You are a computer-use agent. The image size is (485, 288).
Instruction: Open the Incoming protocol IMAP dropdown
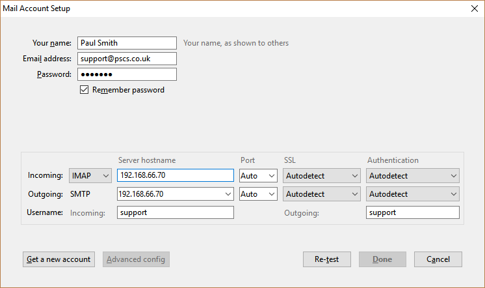tap(90, 176)
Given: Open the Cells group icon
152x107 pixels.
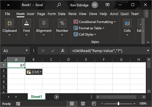Looking at the screenshot, I should 127,23.
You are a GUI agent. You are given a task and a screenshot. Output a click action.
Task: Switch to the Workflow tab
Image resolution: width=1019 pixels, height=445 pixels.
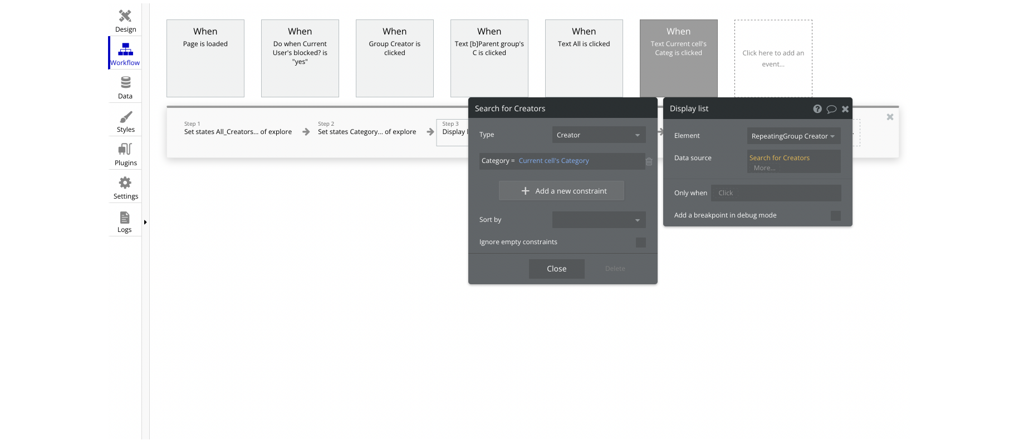[x=125, y=53]
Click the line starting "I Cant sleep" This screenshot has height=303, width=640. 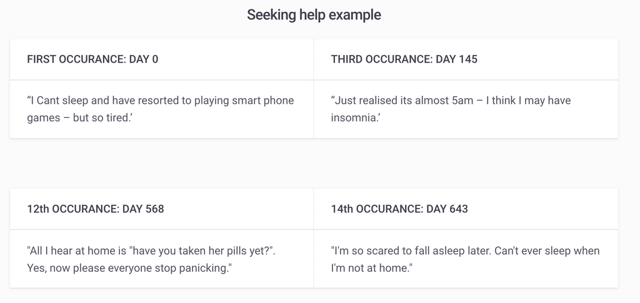[x=161, y=100]
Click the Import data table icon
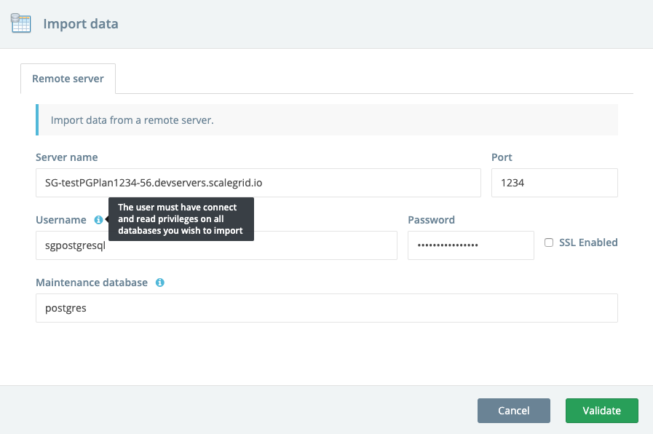The image size is (653, 434). pos(21,23)
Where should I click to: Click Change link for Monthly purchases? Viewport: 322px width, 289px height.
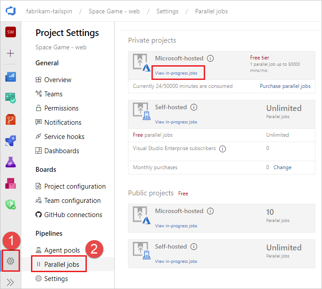pos(282,167)
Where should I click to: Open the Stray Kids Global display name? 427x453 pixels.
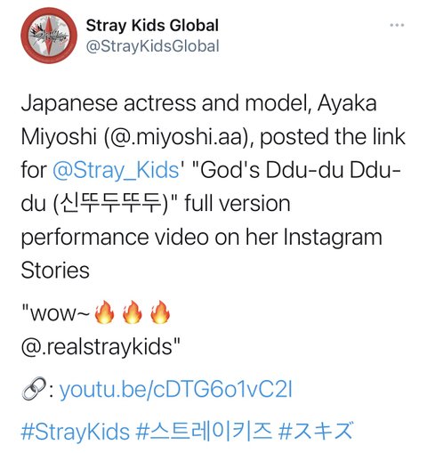click(x=152, y=26)
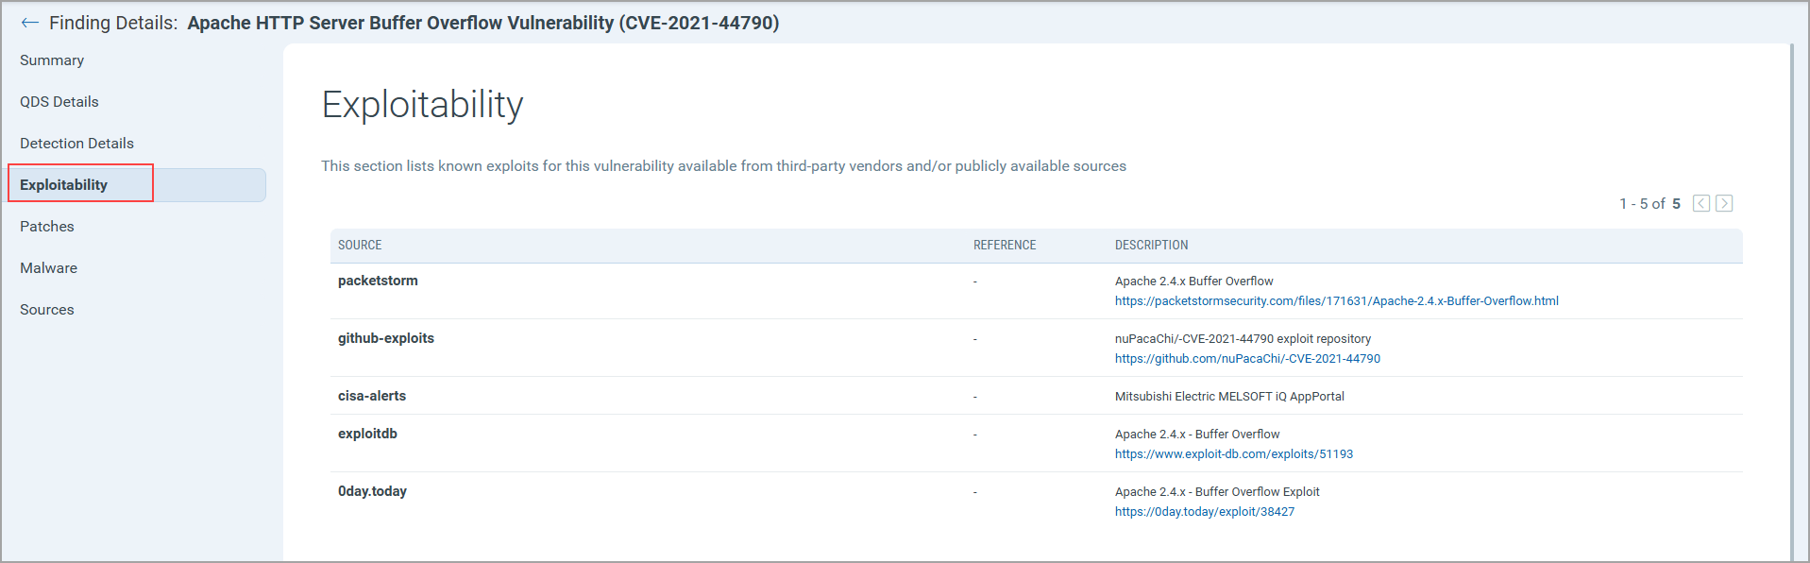Click the REFERENCE column header

pos(1005,246)
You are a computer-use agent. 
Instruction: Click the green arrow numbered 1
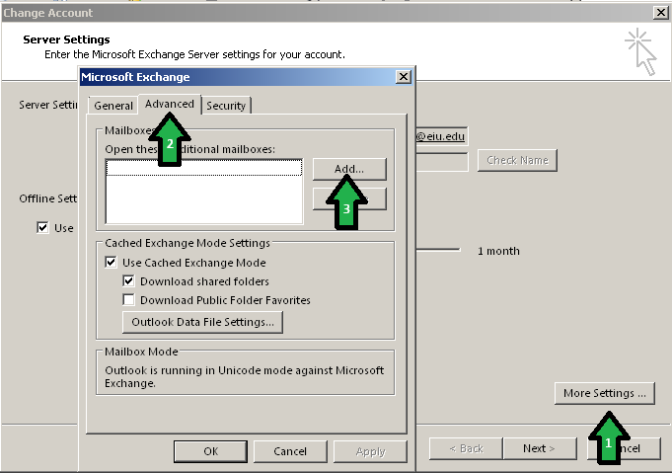tap(608, 435)
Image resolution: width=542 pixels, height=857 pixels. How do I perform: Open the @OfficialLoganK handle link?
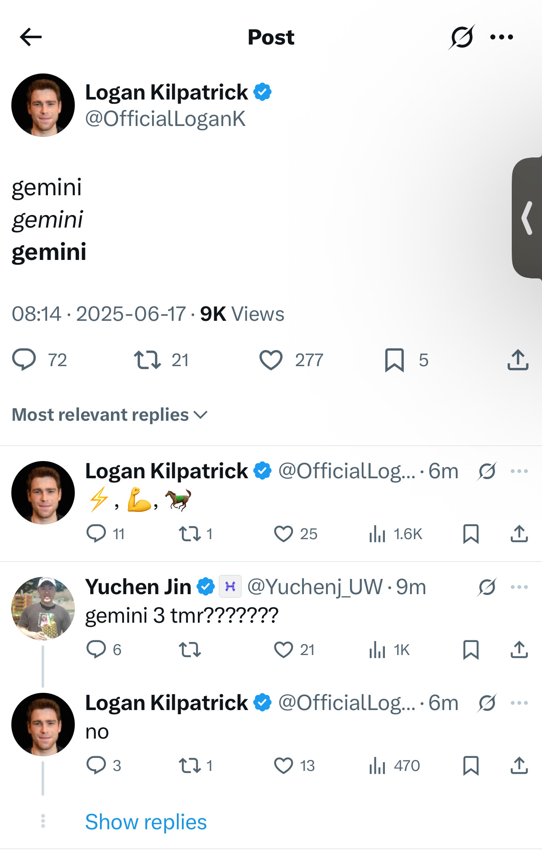pos(165,119)
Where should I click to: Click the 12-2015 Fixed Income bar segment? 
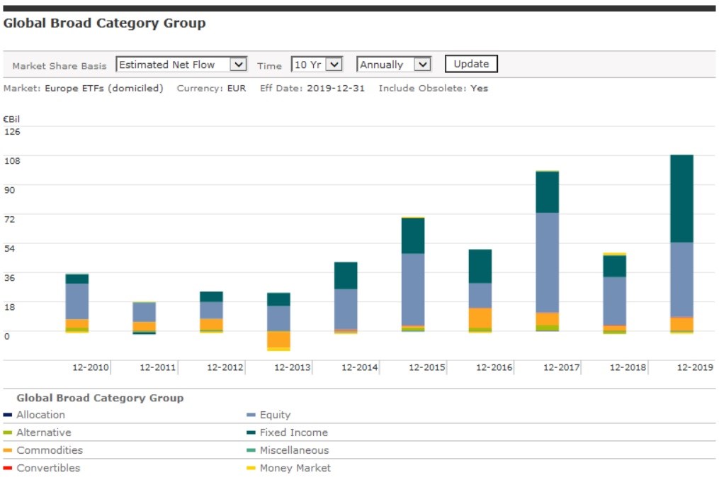pyautogui.click(x=412, y=235)
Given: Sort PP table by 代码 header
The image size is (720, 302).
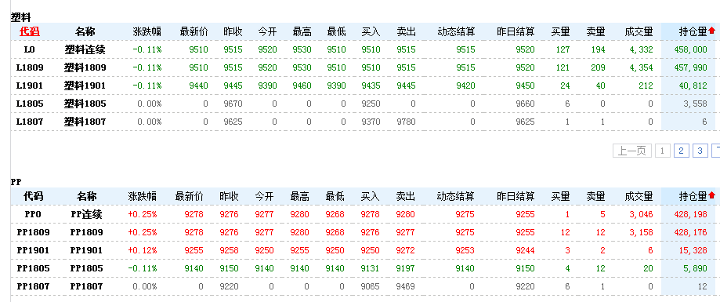Looking at the screenshot, I should 33,197.
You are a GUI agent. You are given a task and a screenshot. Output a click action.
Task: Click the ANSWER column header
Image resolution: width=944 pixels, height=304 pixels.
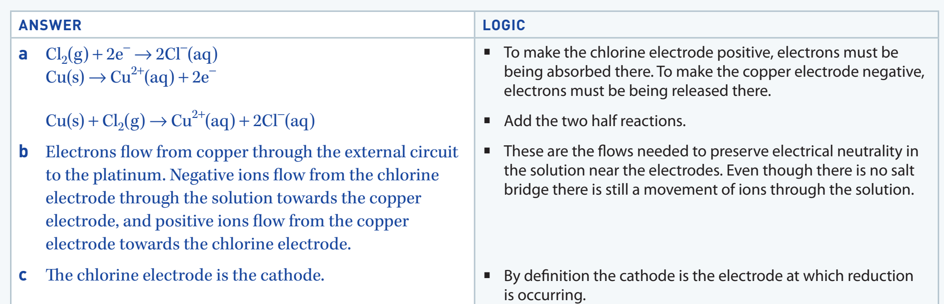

============

• WHAT IS NEEDED: Which of the lines above hold the word "agent"? Copy each one.

• EXERCISE ANSWER:
You are a computer-use agent. The image size is (485, 288).
You are a GUI agent. You are given a task and a screenshot. Output a click action.
You are a computer-use agent. 
You are a GUI agent. You are given a task and a screenshot. Output a click action.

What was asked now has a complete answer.